INFERENTIAL STATISTICS are “quantitative techniques [that can be used] to generalize from a sample to a population” (Meier, Brudney, and Bohte, 2011, p. 173).  When done correctly and with a large enough sample, the results obtained from a sample can be generalized to the population from which the sample was taken, with a known MARGIN OF ERROR that provides a range around a sample estimate within which the true population parameter is expected to lie (once this range is added to our point estimate, we call it a CONFIDENCE INTERVAL) and a CONFIDENCE LEVEL that indicates the probability that the population parameter falls within this interval.  Margin of error, confidence intervals, and confidence levels help quantify how precise our estimates are.

For example, every time you hear a news broadcast report the President Biden’s job approval rating, you are receiving inferences based on a sample of the population.  Naturally, it would be too costly and take too long to contact everyone in the United States to ask them how well Biden is doing as president.  Instead, a random sample of Americans is used to generate Biden’s job approval rating.  Then, depending on the sample size, the MOE is calculated; this accounts for variability in their estimates that results from not asking every American how well Biden is doing.  If CNN reports that Biden’s job approval is 44% with a ±3 MOE with a confidence level of 95%, we are 95% confident that the true job approval rating lies between 41% and 47%.   

Scale/Index Variables: A Measurement Technique Based on Z-Scores  

“A SCALE or INDEX is a composite measure combining several variables [or items] into a single unified measure of a concept” (Meier, Brudney, and Bohte, 2011, p. 144).  Scale/index variables are useful for several reasons:

  1. They can make analyzing a concept less complicated by reducing the number of variables
  2. They allow for more detailed analysis by
    • providing a more reliable and comprehensive measure of the underlying concept than any single item could provide on its own
    • transforming nominal level data into interval/ratio level data through summation (as the “scale” term indicates)
  3. They provide a clearer interpretation of the data by summarizing the information from multiple items into single scores, making it easier to communicate findings

If two or more variables are measured along the same scale (for instance, binary dummy variables), the values for these variables for each observation can simply be adding together to create a SUMMATIVE SCALE/INDEX variable.  If we have three such variables, the resulting summative scale/index variable will range from 0 to 3, use real numbers, have equal intervals between categories, and have an absolute zero point.  These characteristics describe a ratio-level variable.  You could also divide the range of the summative scale/index variable by the number of variables (for this example, 3/3) to transform it to a MEAN SCALE/INDEX variable that captures the average of across all three variables, using the original scale (for this example, ranging from 0 to 1). 

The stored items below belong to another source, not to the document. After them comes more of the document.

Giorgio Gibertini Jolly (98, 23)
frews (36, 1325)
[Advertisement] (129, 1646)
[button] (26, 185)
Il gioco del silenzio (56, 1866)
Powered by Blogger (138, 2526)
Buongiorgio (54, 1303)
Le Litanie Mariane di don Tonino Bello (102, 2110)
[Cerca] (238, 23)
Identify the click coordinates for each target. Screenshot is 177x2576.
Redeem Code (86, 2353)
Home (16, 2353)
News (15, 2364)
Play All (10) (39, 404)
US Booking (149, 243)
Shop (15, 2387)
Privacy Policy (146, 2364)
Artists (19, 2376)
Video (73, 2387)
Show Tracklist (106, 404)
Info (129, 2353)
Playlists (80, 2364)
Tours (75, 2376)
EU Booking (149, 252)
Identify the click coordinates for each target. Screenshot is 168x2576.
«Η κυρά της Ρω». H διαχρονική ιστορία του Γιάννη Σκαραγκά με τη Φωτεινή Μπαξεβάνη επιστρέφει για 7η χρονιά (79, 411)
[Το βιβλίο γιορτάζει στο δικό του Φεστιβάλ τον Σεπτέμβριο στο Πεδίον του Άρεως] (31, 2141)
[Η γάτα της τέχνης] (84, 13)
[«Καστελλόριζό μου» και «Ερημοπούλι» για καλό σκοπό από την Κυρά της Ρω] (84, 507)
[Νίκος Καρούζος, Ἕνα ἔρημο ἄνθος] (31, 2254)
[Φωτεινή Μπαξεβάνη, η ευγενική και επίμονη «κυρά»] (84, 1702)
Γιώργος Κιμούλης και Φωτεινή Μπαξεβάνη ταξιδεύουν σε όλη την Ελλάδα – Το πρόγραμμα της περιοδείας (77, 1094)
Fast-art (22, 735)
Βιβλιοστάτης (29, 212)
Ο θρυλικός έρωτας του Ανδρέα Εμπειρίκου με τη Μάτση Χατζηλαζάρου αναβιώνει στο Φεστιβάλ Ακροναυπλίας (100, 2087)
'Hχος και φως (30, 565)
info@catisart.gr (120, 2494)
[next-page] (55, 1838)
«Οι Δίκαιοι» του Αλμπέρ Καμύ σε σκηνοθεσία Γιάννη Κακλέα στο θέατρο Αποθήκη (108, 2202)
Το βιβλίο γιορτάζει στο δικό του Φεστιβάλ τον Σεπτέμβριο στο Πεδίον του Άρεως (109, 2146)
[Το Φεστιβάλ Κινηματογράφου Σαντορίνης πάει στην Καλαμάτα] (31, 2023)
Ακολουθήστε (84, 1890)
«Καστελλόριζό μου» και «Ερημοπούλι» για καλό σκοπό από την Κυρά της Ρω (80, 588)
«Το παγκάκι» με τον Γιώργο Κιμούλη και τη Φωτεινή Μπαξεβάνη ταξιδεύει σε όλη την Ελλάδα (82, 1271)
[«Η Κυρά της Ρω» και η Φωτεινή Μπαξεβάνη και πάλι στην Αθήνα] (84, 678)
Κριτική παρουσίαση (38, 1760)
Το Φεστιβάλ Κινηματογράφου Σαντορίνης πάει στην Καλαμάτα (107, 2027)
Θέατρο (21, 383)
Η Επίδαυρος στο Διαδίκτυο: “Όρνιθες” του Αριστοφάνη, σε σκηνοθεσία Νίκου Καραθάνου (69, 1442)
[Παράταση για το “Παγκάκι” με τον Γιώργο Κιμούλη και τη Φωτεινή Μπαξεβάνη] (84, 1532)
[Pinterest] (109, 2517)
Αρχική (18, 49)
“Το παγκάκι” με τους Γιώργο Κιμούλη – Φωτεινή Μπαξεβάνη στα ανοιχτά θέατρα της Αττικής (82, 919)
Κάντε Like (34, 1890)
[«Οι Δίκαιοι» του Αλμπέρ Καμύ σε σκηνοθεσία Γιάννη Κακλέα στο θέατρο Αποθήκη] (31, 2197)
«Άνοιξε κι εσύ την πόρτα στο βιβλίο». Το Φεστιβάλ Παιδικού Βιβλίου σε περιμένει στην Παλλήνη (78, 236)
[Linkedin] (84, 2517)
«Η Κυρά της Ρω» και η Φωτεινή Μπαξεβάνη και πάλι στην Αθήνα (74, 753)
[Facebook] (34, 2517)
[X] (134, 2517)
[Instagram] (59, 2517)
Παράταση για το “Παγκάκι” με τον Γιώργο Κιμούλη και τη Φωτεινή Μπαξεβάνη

If the variables you want to use when constructing a scale/index variable are measured along different scales, you would first standardize your variables so they are measured using the same scale (specifically, both following a standard normal distribution).  Then, the standardized values (i.e., z-scores) for these variables for each observation can simply be adding together to create a summative scale/index variable with the characteristics of a ratio-level variable.